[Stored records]
┌────────

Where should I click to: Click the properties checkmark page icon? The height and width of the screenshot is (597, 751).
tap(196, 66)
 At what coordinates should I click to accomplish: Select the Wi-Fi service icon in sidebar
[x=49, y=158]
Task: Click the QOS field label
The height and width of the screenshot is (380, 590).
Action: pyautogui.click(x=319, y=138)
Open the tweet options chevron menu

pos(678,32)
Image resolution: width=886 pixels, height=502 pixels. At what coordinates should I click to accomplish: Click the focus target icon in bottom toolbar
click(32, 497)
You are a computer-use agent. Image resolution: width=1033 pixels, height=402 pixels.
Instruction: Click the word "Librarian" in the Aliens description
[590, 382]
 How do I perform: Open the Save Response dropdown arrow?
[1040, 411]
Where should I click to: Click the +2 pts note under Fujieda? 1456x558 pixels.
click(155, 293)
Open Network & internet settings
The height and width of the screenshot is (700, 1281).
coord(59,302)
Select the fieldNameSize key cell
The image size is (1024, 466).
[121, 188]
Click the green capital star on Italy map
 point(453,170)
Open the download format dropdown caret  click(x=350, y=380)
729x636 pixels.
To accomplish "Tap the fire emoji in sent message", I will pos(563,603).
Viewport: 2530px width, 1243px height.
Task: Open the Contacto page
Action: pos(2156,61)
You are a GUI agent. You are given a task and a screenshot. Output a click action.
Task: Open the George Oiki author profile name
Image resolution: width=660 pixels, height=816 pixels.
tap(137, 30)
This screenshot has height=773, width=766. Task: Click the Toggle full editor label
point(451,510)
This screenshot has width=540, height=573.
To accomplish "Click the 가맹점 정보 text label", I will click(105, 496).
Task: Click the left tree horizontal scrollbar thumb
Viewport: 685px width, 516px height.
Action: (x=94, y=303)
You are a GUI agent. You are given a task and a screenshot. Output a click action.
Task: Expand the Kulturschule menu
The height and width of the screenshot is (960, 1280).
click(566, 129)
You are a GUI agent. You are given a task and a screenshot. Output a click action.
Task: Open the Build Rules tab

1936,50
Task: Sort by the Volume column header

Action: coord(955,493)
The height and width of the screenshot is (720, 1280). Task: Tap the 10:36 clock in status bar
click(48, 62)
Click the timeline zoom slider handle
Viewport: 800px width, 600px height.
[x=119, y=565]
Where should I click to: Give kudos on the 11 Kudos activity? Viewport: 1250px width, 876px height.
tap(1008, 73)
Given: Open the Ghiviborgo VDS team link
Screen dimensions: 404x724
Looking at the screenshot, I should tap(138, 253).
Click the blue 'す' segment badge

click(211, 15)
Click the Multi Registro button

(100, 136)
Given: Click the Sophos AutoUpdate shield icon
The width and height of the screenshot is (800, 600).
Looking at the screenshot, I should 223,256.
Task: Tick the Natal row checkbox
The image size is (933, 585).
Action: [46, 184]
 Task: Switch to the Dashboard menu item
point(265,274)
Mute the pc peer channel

└────────

Task
Beginning at the line above with "Task: Sort by the Volume column header" and finishing at the line with "Given: Open the Ghiviborgo VDS team link", return each line exactly and return nothing else.

The answer
Task: Sort by the Volume column header

Action: coord(955,493)
The height and width of the screenshot is (720, 1280). Task: Tap the 10:36 clock in status bar
click(48, 62)
Click the timeline zoom slider handle
Viewport: 800px width, 600px height.
[x=119, y=565]
Where should I click to: Give kudos on the 11 Kudos activity? Viewport: 1250px width, 876px height.
tap(1008, 73)
Given: Open the Ghiviborgo VDS team link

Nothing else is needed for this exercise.